▶ _Data shown_

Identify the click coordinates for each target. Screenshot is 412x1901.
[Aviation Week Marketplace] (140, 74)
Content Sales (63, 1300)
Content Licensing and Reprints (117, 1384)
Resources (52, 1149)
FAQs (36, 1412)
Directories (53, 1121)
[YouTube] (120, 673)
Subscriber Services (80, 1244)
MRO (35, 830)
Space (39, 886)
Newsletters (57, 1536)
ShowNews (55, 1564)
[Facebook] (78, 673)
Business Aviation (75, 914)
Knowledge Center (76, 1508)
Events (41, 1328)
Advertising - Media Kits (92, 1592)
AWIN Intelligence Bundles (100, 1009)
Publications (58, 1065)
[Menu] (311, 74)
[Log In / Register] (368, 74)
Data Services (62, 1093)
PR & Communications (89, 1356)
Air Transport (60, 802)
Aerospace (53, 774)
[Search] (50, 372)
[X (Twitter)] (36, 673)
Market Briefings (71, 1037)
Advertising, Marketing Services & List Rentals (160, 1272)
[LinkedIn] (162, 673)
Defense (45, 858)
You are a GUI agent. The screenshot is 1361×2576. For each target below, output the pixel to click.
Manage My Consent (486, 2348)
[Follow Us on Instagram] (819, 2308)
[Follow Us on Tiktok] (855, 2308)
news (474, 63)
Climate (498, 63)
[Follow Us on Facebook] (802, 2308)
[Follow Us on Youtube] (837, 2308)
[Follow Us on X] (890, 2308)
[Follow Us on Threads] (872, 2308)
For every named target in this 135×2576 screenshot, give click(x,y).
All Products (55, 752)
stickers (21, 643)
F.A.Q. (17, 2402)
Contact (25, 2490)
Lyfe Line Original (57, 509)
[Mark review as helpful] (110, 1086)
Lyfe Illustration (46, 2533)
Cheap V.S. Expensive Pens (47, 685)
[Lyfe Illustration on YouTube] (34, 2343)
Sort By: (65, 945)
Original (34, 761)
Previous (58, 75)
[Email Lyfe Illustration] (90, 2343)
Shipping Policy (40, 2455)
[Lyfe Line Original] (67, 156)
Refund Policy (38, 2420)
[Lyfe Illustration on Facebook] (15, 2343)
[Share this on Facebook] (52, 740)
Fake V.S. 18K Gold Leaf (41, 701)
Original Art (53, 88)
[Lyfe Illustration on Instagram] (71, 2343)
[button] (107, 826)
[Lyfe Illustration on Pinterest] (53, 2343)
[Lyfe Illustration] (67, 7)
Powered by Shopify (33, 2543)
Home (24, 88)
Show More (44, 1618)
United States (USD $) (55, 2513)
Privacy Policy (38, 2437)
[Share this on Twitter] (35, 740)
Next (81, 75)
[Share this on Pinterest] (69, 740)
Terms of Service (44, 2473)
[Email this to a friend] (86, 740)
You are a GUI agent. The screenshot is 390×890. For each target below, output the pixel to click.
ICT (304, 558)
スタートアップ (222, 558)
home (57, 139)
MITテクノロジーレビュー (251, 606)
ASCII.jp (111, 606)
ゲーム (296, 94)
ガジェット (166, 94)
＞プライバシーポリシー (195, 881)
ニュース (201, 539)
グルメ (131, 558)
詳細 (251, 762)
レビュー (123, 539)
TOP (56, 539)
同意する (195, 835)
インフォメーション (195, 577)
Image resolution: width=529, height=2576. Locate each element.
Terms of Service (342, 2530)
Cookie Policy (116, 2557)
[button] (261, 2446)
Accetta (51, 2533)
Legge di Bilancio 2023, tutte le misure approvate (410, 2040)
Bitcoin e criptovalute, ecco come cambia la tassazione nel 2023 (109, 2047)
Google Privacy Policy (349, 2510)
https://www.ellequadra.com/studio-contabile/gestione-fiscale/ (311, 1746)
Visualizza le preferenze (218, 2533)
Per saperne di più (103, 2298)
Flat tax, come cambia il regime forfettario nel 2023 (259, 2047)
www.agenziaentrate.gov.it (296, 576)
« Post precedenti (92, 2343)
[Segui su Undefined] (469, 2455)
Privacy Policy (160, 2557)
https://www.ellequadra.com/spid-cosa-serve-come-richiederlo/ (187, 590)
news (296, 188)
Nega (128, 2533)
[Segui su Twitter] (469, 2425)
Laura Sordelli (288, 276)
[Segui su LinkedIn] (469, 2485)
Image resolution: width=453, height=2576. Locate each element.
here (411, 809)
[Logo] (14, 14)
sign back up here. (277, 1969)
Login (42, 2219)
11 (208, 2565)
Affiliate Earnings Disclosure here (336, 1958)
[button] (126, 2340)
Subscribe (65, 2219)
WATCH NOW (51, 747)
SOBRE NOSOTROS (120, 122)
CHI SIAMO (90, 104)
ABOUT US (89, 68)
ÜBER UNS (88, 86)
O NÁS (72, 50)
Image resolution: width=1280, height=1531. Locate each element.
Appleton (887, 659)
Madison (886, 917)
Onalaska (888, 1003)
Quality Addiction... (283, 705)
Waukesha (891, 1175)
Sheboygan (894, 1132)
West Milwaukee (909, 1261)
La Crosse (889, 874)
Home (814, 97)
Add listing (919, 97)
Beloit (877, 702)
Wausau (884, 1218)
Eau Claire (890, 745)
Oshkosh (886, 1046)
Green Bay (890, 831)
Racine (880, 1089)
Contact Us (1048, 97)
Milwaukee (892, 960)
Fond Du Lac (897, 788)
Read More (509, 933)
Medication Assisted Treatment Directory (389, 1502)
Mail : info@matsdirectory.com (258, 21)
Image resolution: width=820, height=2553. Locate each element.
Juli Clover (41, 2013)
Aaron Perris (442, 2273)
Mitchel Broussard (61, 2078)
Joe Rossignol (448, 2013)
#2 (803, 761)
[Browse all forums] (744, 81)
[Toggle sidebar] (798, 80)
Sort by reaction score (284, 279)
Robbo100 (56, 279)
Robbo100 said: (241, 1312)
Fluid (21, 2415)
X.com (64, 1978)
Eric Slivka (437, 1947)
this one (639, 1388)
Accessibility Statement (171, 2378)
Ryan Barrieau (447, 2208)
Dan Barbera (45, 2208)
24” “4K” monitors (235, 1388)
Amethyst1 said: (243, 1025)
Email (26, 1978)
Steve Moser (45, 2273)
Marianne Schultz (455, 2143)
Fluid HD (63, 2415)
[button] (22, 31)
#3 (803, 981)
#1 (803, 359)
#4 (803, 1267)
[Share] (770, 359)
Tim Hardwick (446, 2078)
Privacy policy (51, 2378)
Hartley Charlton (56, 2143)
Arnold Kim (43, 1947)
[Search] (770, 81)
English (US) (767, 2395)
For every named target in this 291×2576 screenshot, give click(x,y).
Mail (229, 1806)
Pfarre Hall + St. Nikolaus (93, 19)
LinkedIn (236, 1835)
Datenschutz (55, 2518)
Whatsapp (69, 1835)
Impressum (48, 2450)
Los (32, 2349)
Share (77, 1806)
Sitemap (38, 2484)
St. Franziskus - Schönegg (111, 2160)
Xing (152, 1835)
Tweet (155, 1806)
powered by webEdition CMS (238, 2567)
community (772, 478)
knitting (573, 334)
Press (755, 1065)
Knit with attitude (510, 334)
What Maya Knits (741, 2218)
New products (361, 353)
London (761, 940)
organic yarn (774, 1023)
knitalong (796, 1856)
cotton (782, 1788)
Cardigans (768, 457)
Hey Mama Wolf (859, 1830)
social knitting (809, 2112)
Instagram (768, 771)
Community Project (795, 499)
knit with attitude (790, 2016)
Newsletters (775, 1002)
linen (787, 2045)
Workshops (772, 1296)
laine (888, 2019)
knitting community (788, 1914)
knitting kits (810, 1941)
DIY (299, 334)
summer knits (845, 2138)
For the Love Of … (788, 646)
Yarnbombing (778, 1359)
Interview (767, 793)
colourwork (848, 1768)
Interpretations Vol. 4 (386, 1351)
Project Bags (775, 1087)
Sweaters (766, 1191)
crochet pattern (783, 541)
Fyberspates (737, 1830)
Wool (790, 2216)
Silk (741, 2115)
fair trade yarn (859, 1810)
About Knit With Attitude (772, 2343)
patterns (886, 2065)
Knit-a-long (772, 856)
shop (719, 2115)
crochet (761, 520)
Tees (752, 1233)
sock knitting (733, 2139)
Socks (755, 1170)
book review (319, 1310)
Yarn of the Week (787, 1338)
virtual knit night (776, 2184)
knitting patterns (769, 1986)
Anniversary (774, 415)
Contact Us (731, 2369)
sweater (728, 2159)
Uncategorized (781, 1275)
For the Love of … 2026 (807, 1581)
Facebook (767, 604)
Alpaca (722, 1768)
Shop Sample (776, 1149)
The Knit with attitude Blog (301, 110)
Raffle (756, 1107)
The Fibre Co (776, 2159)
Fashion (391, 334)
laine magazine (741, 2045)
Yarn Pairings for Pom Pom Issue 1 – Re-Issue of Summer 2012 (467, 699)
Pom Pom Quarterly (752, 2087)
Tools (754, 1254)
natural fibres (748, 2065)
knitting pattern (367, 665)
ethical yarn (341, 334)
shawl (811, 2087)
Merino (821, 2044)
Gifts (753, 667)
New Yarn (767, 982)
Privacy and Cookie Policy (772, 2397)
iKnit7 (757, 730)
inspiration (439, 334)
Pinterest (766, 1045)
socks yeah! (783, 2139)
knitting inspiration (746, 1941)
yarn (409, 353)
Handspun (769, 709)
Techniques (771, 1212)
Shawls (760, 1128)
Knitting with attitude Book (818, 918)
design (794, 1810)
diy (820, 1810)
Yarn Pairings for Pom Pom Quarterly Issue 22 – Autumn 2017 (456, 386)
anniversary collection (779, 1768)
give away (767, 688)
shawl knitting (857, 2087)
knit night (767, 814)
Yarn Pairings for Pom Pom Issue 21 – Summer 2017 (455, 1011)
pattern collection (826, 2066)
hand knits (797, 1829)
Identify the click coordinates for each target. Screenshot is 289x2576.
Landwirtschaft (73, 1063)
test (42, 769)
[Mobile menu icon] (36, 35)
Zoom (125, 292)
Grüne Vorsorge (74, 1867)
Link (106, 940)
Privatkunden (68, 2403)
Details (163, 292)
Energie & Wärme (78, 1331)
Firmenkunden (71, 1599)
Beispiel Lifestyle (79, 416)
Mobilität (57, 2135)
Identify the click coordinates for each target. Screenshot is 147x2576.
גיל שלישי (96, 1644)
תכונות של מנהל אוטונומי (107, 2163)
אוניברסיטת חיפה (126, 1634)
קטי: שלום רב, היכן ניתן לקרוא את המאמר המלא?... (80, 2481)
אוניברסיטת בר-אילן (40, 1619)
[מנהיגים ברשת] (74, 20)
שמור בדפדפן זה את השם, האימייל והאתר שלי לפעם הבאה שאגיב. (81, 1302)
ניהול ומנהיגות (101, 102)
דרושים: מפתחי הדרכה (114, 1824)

▶ _Problem to work on_
Read the material above and copy out each line holding "https".

▶ _Solution to the problem_
https://www.ellequadra.com/studio-contabile/gestione-fiscale/ (311, 1746)
https://www.ellequadra.com/spid-cosa-serve-come-richiederlo/ (187, 590)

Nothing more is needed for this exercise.